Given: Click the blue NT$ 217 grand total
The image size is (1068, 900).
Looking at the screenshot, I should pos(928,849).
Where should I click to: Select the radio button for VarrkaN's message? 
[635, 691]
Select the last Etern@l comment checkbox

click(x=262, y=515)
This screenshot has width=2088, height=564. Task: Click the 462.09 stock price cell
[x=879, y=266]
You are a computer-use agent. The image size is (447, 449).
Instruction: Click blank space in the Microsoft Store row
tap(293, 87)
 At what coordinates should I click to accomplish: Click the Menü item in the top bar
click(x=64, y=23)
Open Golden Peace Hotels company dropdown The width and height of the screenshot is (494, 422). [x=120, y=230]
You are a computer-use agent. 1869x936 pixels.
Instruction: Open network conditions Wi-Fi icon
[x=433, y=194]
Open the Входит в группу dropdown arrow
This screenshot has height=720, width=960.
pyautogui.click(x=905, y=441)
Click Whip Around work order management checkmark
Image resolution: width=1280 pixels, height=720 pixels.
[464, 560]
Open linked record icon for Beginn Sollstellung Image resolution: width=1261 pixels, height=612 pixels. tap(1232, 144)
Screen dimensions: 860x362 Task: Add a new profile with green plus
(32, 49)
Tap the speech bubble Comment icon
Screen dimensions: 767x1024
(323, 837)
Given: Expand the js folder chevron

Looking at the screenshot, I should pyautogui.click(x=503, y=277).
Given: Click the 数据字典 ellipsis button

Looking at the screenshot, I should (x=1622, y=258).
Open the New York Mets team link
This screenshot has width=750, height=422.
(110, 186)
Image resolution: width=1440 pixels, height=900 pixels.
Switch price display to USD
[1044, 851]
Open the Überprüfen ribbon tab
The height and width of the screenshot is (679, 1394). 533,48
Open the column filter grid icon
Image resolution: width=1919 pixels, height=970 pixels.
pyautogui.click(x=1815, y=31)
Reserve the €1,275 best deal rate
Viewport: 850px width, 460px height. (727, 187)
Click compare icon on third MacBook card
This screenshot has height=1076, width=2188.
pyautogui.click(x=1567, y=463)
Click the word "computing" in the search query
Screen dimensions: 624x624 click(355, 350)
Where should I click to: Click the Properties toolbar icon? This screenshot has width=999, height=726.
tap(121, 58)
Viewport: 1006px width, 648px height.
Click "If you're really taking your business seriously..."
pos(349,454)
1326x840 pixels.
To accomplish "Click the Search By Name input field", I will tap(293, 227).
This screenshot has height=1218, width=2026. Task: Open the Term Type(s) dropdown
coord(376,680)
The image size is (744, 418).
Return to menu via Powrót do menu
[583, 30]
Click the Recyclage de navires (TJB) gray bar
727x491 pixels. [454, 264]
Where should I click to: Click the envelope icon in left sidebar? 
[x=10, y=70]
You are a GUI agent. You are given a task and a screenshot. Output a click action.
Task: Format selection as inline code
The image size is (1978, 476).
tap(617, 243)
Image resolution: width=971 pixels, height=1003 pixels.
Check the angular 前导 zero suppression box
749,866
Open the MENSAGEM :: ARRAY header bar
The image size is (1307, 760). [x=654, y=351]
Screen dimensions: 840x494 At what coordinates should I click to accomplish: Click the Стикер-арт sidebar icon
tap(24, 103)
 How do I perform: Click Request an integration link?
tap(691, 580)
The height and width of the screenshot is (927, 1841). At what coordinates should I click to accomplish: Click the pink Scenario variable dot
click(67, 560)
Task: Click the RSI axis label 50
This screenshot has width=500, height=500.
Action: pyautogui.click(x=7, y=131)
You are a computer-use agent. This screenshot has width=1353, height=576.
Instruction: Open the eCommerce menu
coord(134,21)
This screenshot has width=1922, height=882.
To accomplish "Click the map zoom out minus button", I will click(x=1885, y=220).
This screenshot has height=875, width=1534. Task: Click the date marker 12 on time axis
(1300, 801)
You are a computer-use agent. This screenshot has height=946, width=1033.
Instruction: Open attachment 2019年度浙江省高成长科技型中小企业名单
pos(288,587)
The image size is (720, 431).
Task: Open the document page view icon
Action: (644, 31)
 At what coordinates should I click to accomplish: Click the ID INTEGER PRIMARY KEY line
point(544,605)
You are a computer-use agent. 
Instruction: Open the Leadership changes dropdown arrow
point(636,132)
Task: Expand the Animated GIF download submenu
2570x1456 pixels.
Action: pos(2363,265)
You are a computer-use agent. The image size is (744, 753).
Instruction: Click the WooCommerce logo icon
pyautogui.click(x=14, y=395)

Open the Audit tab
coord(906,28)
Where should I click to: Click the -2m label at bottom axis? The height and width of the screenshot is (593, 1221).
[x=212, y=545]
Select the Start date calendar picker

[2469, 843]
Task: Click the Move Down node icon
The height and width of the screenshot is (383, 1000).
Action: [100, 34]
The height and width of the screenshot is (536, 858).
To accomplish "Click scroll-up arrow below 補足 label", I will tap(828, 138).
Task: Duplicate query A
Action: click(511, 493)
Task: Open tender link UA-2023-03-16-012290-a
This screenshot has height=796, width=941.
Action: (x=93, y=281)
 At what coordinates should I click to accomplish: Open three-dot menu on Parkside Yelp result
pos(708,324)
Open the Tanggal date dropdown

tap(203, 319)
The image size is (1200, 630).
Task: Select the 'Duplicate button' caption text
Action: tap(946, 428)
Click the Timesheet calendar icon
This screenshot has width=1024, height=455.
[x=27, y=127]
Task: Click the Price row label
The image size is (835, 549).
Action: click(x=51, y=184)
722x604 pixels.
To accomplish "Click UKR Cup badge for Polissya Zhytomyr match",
########################################
[Exercise goal] Using the records above, work out the number of lines that contain "agent" and write only that number.

[Response to the task] 7